(Information shown)
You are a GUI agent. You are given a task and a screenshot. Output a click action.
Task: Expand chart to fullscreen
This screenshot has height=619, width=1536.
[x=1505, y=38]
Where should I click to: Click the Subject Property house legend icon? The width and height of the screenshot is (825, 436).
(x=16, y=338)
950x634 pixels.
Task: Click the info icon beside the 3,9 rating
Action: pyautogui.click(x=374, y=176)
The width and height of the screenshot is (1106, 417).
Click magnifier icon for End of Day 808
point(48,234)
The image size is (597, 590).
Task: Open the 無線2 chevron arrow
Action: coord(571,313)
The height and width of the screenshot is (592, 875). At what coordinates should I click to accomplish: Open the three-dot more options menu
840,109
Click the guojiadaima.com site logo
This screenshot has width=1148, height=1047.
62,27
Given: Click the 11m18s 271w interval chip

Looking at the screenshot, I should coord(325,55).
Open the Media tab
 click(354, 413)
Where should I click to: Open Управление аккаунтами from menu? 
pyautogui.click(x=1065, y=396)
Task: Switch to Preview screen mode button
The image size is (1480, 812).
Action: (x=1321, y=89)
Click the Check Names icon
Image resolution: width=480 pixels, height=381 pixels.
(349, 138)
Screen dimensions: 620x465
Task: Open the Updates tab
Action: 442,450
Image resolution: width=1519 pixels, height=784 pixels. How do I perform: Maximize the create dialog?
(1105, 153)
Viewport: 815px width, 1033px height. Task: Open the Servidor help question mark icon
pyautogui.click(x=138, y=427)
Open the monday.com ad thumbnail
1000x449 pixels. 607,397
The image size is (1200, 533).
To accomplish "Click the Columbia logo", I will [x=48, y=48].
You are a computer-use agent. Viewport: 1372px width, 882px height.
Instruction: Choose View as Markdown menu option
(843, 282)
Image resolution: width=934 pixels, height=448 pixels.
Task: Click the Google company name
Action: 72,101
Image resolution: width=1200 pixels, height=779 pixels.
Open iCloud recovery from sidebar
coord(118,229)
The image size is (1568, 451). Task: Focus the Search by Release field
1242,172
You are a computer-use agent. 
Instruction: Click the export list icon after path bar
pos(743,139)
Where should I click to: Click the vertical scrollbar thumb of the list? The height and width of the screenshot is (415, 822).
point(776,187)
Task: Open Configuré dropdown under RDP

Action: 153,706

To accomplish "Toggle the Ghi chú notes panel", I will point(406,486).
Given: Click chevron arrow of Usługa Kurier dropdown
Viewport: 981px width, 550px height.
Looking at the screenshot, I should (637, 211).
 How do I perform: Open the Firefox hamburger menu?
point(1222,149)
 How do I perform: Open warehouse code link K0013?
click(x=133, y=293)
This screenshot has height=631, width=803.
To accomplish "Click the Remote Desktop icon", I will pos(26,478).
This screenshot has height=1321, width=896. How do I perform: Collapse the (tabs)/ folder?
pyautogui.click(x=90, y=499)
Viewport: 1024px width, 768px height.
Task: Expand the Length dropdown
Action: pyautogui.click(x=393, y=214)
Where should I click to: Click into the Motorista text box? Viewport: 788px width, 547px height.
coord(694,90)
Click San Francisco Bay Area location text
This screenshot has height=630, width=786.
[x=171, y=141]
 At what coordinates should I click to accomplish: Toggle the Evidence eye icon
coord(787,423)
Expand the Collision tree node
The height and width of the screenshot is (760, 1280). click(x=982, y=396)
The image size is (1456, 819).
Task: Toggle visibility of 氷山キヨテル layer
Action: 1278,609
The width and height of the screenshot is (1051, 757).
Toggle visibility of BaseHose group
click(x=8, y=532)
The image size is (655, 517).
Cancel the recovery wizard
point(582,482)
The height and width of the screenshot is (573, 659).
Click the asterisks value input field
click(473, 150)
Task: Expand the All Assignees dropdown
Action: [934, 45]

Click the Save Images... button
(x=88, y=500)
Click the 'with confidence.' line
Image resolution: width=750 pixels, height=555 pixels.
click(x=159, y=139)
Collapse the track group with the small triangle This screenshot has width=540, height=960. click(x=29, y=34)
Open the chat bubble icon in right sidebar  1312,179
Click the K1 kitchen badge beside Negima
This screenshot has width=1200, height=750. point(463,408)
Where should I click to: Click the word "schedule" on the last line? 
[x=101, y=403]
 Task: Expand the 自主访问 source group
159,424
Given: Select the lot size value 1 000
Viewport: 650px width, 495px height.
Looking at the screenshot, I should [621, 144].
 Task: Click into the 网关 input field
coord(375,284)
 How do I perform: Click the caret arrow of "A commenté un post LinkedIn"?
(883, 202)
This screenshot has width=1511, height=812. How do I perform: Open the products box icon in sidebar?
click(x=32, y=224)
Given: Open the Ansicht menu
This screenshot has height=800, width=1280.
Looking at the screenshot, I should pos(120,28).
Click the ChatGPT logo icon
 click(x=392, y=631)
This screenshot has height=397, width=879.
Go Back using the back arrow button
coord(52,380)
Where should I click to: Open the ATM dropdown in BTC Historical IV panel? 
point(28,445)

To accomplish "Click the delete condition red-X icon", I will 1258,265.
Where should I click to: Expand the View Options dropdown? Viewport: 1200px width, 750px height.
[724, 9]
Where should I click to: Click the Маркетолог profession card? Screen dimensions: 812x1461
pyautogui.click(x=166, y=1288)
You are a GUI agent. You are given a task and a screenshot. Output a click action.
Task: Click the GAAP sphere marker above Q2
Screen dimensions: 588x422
(End Information shown)
What is needed is an exact, complete copy of the entries above.

◆ **Written response**
You are a GUI agent. You are given a task and a screenshot. Output a click action.
Task: Expand chart to fullscreen
This screenshot has height=619, width=1536.
[x=1505, y=38]
Where should I click to: Click the Subject Property house legend icon? The width and height of the screenshot is (825, 436).
(x=16, y=338)
950x634 pixels.
Task: Click the info icon beside the 3,9 rating
Action: pyautogui.click(x=374, y=176)
The width and height of the screenshot is (1106, 417).
Click magnifier icon for End of Day 808
point(48,234)
The image size is (597, 590).
Task: Open the 無線2 chevron arrow
Action: coord(571,313)
The height and width of the screenshot is (592, 875). At what coordinates should I click to accomplish: Open the three-dot more options menu
840,109
Click the guojiadaima.com site logo
This screenshot has width=1148, height=1047.
62,27
Given: Click the 11m18s 271w interval chip

Looking at the screenshot, I should coord(325,55).
Open the Media tab
 click(354, 413)
Where should I click to: Open Управление аккаунтами from menu? 
pyautogui.click(x=1065, y=396)
Task: Switch to Preview screen mode button
The image size is (1480, 812).
Action: (x=1321, y=89)
Click the Check Names icon
Image resolution: width=480 pixels, height=381 pixels.
(349, 138)
Screen dimensions: 620x465
Task: Open the Updates tab
Action: 442,450
Image resolution: width=1519 pixels, height=784 pixels. How do I perform: Maximize the create dialog?
(1105, 153)
Viewport: 815px width, 1033px height. Task: Open the Servidor help question mark icon
pyautogui.click(x=138, y=427)
Open the monday.com ad thumbnail
1000x449 pixels. 607,397
The image size is (1200, 533).
To accomplish "Click the Columbia logo", I will [x=48, y=48].
You are a computer-use agent. Viewport: 1372px width, 882px height.
Instruction: Choose View as Markdown menu option
(843, 282)
Image resolution: width=934 pixels, height=448 pixels.
Task: Click the Google company name
Action: 72,101
Image resolution: width=1200 pixels, height=779 pixels.
Open iCloud recovery from sidebar
coord(118,229)
The image size is (1568, 451). Task: Focus the Search by Release field
1242,172
You are a computer-use agent. 
Instruction: Click the export list icon after path bar
pos(743,139)
Where should I click to: Click the vertical scrollbar thumb of the list? The height and width of the screenshot is (415, 822).
point(776,187)
Task: Open Configuré dropdown under RDP

Action: 153,706

To accomplish "Toggle the Ghi chú notes panel", I will point(406,486).
Given: Click chevron arrow of Usługa Kurier dropdown
Viewport: 981px width, 550px height.
Looking at the screenshot, I should (637, 211).
 How do I perform: Open the Firefox hamburger menu?
point(1222,149)
 How do I perform: Open warehouse code link K0013?
click(x=133, y=293)
This screenshot has height=631, width=803.
To accomplish "Click the Remote Desktop icon", I will pos(26,478).
This screenshot has height=1321, width=896. How do I perform: Collapse the (tabs)/ folder?
pyautogui.click(x=90, y=499)
Viewport: 1024px width, 768px height.
Task: Expand the Length dropdown
Action: pyautogui.click(x=393, y=214)
Where should I click to: Click into the Motorista text box? Viewport: 788px width, 547px height.
coord(694,90)
Click San Francisco Bay Area location text
This screenshot has height=630, width=786.
[x=171, y=141]
 At what coordinates should I click to accomplish: Toggle the Evidence eye icon
coord(787,423)
Expand the Collision tree node
The height and width of the screenshot is (760, 1280). click(x=982, y=396)
The image size is (1456, 819).
Task: Toggle visibility of 氷山キヨテル layer
Action: 1278,609
The width and height of the screenshot is (1051, 757).
Toggle visibility of BaseHose group
click(x=8, y=532)
The image size is (655, 517).
Cancel the recovery wizard
point(582,482)
The height and width of the screenshot is (573, 659).
Click the asterisks value input field
click(473, 150)
Task: Expand the All Assignees dropdown
Action: [934, 45]

Click the Save Images... button
(x=88, y=500)
Click the 'with confidence.' line
Image resolution: width=750 pixels, height=555 pixels.
click(x=159, y=139)
Collapse the track group with the small triangle This screenshot has width=540, height=960. click(x=29, y=34)
Open the chat bubble icon in right sidebar  1312,179
Click the K1 kitchen badge beside Negima
This screenshot has width=1200, height=750. point(463,408)
Where should I click to: Click the word "schedule" on the last line? 
[x=101, y=403]
 Task: Expand the 自主访问 source group
159,424
Given: Select the lot size value 1 000
Viewport: 650px width, 495px height.
Looking at the screenshot, I should [621, 144].
 Task: Click into the 网关 input field
coord(375,284)
 How do I perform: Click the caret arrow of "A commenté un post LinkedIn"?
(883, 202)
This screenshot has width=1511, height=812. How do I perform: Open the products box icon in sidebar?
click(x=32, y=224)
Given: Open the Ansicht menu
This screenshot has height=800, width=1280.
Looking at the screenshot, I should pos(120,28).
Click the ChatGPT logo icon
 click(x=392, y=631)
This screenshot has height=397, width=879.
Go Back using the back arrow button
coord(52,380)
Where should I click to: Open the ATM dropdown in BTC Historical IV panel? 
point(28,445)

To accomplish "Click the delete condition red-X icon", I will 1258,265.
Where should I click to: Expand the View Options dropdown? Viewport: 1200px width, 750px height.
[724, 9]
Where should I click to: Click the Маркетолог profession card? Screen dimensions: 812x1461
pyautogui.click(x=166, y=1288)
You are a GUI agent. You are given a task and a screenshot. Output a click action.
Task: Click the GAAP sphere marker above Q2
Screen dimensions: 588x422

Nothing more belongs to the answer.